I'm rapidly losing my romantic attachment to Lugers -- I've debugged this one three times now, and the tolerances necessary for reliable function are just too arcane for me. When the LGS reopen, I'll look for a good trade.

From all your work on Lugers, you are far ahead of the rest of us in gunsmithing them. Lugers have gotten pricey enough that probably like old Pythons, a lot more people collect them than shoot them and I bet that gunsmiths see very few of them and even fewer would know how to go about troubleshooting one like you did.
 
I’m crossing off projects like crazy. Getting down to the big projects that take more money and time now, so I’m leaning more into reloading than to tackling those just yet.
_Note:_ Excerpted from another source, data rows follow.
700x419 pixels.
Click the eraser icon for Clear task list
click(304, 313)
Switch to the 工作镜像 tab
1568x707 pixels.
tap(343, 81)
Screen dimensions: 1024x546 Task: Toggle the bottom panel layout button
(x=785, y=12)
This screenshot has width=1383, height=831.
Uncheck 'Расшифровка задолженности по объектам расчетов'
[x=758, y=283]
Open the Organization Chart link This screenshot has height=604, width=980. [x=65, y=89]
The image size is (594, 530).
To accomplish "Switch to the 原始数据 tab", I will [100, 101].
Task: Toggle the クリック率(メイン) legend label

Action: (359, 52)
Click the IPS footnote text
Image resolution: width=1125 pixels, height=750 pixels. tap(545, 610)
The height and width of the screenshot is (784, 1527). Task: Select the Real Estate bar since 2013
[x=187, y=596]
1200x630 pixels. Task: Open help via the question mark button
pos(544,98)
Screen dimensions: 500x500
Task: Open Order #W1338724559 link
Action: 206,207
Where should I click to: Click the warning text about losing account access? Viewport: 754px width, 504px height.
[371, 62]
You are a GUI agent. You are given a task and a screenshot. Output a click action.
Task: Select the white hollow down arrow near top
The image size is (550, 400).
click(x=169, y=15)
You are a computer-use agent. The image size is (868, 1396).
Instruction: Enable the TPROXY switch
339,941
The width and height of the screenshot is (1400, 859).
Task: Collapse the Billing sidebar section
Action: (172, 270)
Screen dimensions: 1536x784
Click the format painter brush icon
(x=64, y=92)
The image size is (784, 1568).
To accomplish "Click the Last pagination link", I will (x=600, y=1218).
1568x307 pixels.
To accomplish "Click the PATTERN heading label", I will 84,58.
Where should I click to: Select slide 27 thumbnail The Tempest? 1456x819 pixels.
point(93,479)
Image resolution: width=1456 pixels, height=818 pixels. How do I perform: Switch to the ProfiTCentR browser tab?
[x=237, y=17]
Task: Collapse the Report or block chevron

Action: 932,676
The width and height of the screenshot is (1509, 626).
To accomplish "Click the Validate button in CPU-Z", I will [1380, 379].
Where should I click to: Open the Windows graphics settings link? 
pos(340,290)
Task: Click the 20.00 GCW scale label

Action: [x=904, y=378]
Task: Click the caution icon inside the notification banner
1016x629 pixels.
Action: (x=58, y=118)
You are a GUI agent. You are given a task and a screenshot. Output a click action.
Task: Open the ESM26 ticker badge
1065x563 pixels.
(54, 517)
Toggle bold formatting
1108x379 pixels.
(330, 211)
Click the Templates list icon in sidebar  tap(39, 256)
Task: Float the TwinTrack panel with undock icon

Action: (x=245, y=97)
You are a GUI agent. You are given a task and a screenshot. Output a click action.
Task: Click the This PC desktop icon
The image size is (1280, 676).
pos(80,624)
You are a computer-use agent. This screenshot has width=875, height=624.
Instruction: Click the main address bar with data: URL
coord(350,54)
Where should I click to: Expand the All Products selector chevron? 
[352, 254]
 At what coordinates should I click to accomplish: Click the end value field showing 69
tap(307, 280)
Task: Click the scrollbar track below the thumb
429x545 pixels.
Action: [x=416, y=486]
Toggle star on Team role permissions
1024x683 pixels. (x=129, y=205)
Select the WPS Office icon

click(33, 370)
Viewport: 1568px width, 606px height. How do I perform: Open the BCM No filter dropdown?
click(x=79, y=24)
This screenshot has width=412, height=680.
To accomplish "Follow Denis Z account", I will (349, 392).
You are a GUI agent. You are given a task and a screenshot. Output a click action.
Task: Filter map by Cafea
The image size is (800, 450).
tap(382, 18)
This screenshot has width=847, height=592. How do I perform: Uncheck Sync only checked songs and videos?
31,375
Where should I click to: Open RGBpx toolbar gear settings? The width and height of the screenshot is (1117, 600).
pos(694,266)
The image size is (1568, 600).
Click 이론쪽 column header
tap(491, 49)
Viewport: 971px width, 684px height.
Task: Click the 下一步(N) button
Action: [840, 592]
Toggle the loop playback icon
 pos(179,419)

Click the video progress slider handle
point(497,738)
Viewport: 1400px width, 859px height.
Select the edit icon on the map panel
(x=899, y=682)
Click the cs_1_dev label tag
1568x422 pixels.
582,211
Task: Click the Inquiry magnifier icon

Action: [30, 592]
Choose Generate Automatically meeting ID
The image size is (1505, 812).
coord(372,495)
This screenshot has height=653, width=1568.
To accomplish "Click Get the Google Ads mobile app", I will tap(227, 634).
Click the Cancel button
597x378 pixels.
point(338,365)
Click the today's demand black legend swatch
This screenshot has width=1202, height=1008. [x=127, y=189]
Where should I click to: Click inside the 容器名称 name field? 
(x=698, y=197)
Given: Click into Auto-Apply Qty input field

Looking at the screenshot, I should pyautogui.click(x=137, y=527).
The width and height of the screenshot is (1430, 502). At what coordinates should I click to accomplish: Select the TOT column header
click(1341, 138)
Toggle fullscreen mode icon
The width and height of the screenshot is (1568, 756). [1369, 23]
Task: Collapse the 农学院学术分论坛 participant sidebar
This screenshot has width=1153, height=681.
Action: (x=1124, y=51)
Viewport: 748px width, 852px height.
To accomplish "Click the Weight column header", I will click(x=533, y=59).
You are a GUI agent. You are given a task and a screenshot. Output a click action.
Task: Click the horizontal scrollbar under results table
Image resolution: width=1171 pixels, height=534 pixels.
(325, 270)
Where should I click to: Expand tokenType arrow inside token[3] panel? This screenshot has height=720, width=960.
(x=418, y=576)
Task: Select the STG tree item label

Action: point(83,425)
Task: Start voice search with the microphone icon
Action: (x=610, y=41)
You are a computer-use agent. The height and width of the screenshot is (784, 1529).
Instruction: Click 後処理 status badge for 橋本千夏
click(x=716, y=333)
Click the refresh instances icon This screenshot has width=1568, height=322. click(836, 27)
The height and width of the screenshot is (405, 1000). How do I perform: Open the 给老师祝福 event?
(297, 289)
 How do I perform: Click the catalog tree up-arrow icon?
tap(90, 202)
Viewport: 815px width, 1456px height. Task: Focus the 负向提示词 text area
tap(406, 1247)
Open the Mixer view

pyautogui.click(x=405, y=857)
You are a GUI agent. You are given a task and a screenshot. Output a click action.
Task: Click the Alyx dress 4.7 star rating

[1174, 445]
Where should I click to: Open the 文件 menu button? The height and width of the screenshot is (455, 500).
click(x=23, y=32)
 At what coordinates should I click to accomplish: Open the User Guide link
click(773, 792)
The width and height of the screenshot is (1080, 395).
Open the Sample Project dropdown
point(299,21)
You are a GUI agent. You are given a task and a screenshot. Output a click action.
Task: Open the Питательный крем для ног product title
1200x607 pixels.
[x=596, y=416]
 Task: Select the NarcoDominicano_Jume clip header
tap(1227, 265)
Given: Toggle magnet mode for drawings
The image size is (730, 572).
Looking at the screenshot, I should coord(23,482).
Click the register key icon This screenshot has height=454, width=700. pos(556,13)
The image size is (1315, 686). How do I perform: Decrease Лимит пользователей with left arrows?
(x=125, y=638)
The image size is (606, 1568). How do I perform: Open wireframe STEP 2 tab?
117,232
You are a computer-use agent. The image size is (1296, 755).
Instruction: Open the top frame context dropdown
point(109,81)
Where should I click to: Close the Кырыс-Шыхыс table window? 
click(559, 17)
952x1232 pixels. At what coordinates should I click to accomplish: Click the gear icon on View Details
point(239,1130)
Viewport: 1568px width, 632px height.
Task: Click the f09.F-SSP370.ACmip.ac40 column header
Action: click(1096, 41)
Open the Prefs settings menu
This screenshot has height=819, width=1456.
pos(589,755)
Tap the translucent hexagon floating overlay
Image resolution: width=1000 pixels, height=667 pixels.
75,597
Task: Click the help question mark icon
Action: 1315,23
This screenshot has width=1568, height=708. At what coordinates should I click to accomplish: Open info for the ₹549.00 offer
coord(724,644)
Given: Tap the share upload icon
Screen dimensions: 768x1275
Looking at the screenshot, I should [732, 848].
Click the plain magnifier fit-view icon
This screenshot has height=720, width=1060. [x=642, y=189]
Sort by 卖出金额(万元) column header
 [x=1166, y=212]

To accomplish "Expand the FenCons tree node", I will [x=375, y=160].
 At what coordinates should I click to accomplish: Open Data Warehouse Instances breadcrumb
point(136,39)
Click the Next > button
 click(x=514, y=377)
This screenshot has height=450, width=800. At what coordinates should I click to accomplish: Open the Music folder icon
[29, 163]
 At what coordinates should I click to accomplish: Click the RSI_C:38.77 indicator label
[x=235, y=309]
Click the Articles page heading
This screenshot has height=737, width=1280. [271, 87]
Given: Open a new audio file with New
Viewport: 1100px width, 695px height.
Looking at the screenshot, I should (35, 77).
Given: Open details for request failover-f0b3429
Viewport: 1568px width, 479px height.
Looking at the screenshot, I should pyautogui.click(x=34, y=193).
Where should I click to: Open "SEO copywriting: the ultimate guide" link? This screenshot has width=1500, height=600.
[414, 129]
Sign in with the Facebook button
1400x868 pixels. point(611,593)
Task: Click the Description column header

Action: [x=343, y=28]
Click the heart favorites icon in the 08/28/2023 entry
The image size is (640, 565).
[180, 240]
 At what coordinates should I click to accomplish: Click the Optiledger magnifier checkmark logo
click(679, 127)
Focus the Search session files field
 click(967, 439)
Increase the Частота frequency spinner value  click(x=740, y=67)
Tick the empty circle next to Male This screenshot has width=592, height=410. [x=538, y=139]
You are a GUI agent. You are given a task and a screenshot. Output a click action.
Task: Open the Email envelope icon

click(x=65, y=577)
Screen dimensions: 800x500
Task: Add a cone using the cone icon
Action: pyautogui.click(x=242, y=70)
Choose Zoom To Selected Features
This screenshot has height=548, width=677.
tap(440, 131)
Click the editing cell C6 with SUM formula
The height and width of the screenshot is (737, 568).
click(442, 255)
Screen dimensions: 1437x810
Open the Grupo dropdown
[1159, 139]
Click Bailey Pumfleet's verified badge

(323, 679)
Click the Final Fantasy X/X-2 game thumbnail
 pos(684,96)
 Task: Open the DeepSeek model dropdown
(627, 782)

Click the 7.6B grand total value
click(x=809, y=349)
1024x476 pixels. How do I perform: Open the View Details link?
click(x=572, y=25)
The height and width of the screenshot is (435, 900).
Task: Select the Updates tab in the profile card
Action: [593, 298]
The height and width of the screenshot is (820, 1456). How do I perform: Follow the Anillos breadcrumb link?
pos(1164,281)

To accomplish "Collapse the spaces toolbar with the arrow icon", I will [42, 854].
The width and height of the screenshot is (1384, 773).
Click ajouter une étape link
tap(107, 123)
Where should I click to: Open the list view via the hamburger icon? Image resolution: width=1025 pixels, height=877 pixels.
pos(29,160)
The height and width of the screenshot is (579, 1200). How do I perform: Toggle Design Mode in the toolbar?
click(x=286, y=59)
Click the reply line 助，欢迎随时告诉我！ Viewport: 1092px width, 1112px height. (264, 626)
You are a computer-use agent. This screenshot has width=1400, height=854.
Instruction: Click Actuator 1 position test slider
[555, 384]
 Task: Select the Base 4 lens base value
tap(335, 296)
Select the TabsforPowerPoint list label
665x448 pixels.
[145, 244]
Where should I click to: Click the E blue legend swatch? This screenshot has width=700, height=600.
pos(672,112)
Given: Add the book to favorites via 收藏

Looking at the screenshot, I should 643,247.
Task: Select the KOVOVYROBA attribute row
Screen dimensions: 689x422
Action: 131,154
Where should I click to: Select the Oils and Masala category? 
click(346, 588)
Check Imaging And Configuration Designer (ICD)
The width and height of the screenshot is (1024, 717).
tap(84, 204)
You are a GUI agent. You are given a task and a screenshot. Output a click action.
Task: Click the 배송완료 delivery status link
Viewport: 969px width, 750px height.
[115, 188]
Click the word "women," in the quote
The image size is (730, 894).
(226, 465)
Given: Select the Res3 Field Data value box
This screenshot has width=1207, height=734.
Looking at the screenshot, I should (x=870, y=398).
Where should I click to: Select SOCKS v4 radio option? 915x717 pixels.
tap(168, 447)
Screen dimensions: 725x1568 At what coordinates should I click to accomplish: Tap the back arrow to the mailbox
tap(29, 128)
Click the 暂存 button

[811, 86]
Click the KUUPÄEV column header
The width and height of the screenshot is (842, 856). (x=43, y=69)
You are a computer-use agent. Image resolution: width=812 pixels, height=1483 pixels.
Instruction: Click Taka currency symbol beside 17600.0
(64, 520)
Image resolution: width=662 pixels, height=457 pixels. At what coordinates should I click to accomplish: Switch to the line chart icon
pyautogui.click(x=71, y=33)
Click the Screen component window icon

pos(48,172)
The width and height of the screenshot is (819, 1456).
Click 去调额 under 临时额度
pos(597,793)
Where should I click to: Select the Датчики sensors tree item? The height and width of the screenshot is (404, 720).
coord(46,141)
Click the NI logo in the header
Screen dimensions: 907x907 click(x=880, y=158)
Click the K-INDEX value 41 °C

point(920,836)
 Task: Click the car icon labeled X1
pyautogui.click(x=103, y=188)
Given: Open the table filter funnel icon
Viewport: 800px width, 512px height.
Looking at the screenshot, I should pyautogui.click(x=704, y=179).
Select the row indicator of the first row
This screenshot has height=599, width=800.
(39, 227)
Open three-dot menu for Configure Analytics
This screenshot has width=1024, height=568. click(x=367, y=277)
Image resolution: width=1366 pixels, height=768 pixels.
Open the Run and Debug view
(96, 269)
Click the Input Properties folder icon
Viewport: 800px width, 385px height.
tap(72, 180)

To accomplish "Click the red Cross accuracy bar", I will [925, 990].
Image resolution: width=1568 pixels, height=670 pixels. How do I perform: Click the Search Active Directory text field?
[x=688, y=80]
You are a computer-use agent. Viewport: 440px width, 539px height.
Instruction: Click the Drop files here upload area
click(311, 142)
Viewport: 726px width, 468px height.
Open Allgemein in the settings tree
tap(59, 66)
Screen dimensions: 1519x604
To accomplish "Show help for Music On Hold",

So far, the projects completed have been:

  • finished drill/tap on the top strap of my model 10
  • Got parts found fitted and installed on safety hammerless 38
  • Got safety hammerless 32 back to functioning
  • Got the Miroku revolver cleaned up and functioning right
  • Got the reloading bench dug out and cleaned back up to where it can be used
The remaining stuff...
  • dovetail slot on buntline 357 barrel to reinstall ejector housing
  • Make a stock for the buntline 357 (thinking of using a 10/22 stock forend and butt but chopping out the action portion)
  • Build a new frame for the trashed Colt New Line 22
  • Build the arisaka t38 into a target rifle
  • Build out the parts kit 22 bolt action into a bolt pistol and a contender barrel (chop barrel, make barrel lug for contender, completely make the bolt pistol... chipmunk style but a little different put them both together and hope for the best...
  • Mold and start making a few 80% poly lowers for me and my kids to build into rifles.
  • Make holsters for the antiques that dont have readily available holsters... I have never really done leatherwork so this is gonna be harder than it sounds.
 
Nice work, Schlegal. Enjoy.

I plan to build a pistol rest top for my front rest next week. It's not a big project and won't take a lot of time, maybe a day because I'm slow. Then I'll be at loose ends unless the wind will quit blowing so I can go shoot and not be just wasting ammo.

I hope my wife doesn't catch on or she will find honey dos for me.